No. I don't believe that private charity alone, however much wealth it might amass, can ever deal with such a vast task. IMO a more realistic best hope would be the benevolent, well-controlled development of and a fair distribution mechanism for all kinds of intelligence-enhancing technologies, from currently existing medicine up to genetic manipulation and more radical transhumanist stuff like cranial augs. Today there would be a heated political debate as to whether those would be best achieved by market- or government-dominated means, but I'm afraid that both would be grossly inadequate for the humanitarian purpose of prioritizing the most disadvantaged first. People of <85 IQ don't tend to have large incomes or political pull and strong communities, so without someone having the will to "uplift" them on a global scale little could probably be acheived. Which, as with the other infamous Gordian knots of today, should make us consider whether trying to ensure a positive Singularity might not be the most effective and ethical course.

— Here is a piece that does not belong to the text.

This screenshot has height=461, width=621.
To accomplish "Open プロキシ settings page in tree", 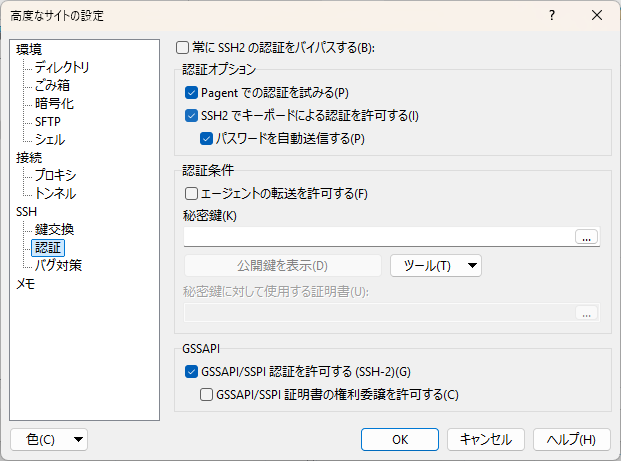I will click(55, 175).
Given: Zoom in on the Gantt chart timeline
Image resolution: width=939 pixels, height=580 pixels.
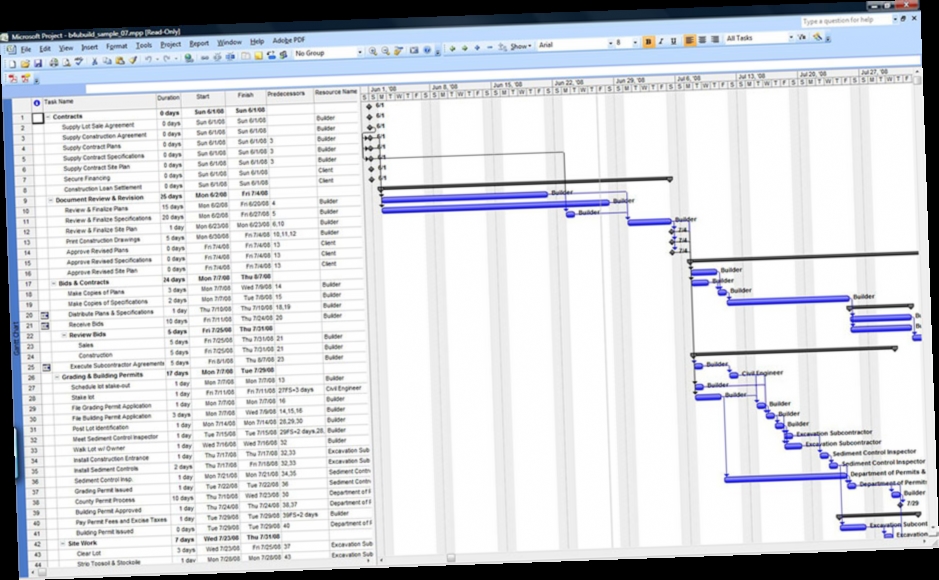Looking at the screenshot, I should pos(373,52).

Does anyone have an electronic copy of Garrett Hardin, The Cybernetics of Competition?

What Hardin does there is really unparalleled in terms of thinking about what a scientific public policy would be. And it helps you see how democracy and rights are an impediment to that.

With the recent revelation that global remittances to poor countries totals more than three times the size of the total US foreign aid budget, I would argue that we should completely eliminate the foreign aid budget. The public tax burden should be decreased by an equal amount. This might result in more workers with foreign families having a higher income, possibly increasing remittances further. Remittances seem like a more beneficial method of aiding other countries for several reasons. First, the money may be used more efficiently by individual foreign consumers than through large block grants to foreign governments. Second, Americans without foreign family would have higher discretionary income. Third, I believe this is a more moral policy allowing individuals to dispose of their income as they see fit.

This policy should probably be supported by other pro-immigration policies.

Someone has probably developed this into a stronger policy argument, but this is just what occurred to me the other day.

With the recent revelation that global remittances to poor countries totals more than three times the size of the total US foreign aid budget, I would argue that we should completely eliminate the foreign aid budget. The public tax burden should be decreased by an equal amount. This might result in more workers with foreign families having a higher income, possibly increasing remittances further.

This doesn't follow. The money that would come from cutting foreign aid would be spread across the entire tax bracket with only a small fraction of it ending up in the hands of workers with foreign families. Of course, if aid is damaging to developing economies then it doesn't matter where the money ends up once those programs are eliminated. In any case, the foreign aid budget is tiny and would have a negligible effect on the tax burden.

The pro-immigration angle is where most of the utility in this proposal would come from.

Well the very cynical way to see the aid, is that we are biologically most inclined to help others in such a way that doesn't threaten our own success. Giving away a spare fish, not teaching how to fish - or when the things get tough they'll fish out the fish that you needed to fish for yourself to survive. The optimal level of help is not the most effective help.